A cruz processional combina o jaspe sanguíneo com o dourado da prata e o azul das pedrarias, excelente moldura para o tema cristológico representado no cruzamento dos braços da cruz. De um lado, o Calvário, no outro, Cristo rodeado pelos símbolos dos evangelistas.

Em termos formais, esta cruz tem a maior importância, pois há pormenores na sua estrutura – em especial o nó sextavado – que irão influenciar a ourivesaria contemporânea e do século seguinte.

O relicário de Santo Lenho, feito de prata e coral, decorado de esmaltes coloridos, é uma peça insólita, sem qualquer paralelo quanto à forma e carregada de simbolismo e evocações. Infelizmente, perderam-se as três imagens de Calvário que o coroava – Cristo, S. João e a Virgem.

O coral mantém a sua forma natural, atormentada de “árvore marinha”, a que se atribui o dom da longevidade.

Paradoxalmente, é uma forma frágil o que explica a necessidade dos reforços metálicos que se observam e dos quais o ourives tirou partido estético.

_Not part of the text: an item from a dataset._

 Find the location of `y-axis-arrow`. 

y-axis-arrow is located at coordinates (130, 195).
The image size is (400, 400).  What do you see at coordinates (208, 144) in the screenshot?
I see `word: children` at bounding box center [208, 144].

Além destas peças que integraram a capela privativa da rainha, há um pequeno colar formado por oito placas polilobadas, guarnecidas de gemas e unidas por cadeias, igualmente de ouro, por sua vez ornadas de pérolas barrocas.

Segundo a tradição, isto é a parte sobrante de um colar de Santa Isabel que, por ter dotes milagreiros, foi sendo danificado e diminuído por doentes – sobretudo parturientes – ansiosos por um fragmento que os protegesse como uma relíquia santificada.